Ainsi la cohésion sociale est préservée et cimentée grâce à l’image anxiogène mais aussi fascinante exercée par ce produit inerte, somme toute très banal, qui s’appelle "la drogue" et qu’on trouve contre quelques euros au coin de bien des rues.



1 Paris, 11-13 décembre 2008
2 Patient : vient du latin patiens, participe présent du verbe déponent pati, signifiant "celui qui endure". Mais le terme véhicule aussi une idée de passivité, de soumission à l’autorité médicale.
3 Théorie de l’escalade : Théorie souvent avancée comme quoi le cannabis mène à l’héroïne car la majorité des héroïnomanes a commencé par le cannabis. Alors que seuls 2 à 3% des fumeurs de cannabis touchent un jour à l’héroïne.

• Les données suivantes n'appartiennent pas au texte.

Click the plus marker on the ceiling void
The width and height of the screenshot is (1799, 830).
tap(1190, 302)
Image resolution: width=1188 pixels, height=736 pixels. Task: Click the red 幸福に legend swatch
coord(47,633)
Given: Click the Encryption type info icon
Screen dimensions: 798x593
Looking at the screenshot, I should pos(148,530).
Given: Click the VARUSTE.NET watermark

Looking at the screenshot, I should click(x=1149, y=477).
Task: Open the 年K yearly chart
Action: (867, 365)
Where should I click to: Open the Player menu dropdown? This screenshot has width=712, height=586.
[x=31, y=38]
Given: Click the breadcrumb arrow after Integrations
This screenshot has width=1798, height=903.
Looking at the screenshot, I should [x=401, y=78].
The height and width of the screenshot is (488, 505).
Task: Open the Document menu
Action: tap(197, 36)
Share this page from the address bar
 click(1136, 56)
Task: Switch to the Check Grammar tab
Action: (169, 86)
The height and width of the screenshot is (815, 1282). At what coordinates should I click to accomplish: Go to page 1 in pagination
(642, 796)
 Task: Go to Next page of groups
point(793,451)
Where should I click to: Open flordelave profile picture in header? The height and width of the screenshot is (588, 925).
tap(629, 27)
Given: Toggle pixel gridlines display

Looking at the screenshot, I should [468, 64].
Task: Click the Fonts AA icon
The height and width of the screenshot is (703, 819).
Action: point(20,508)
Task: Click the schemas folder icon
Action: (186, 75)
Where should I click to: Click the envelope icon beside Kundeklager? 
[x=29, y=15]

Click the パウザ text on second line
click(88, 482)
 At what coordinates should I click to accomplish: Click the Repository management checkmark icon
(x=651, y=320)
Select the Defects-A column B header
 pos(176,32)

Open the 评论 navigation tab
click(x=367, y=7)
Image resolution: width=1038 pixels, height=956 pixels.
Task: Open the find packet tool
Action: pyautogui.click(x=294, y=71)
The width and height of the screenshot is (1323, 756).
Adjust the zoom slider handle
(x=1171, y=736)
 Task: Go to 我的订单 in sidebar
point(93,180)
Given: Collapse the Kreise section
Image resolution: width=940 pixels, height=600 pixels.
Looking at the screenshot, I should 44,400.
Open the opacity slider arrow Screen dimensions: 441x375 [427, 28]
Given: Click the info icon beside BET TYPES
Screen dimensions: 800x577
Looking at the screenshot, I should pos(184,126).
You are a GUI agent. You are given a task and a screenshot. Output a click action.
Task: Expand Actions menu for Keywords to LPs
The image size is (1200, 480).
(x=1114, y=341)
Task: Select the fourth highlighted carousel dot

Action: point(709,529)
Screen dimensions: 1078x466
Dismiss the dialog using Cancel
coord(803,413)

4 Il arrive que des toxicomanes sevrés durant leur séjour en prison soient réintoxiqués avec des médicaments de substitution opiacés bien qu’ils ne soient plus dépendants. Cela peut, dans certains cas, leur permettre de bénéficier plus facilement d’une liberté provisoire, conditionnelle... et les protéger d’une overdose d’opiacés et éventuellement d’un recours à des opiacés illégaux.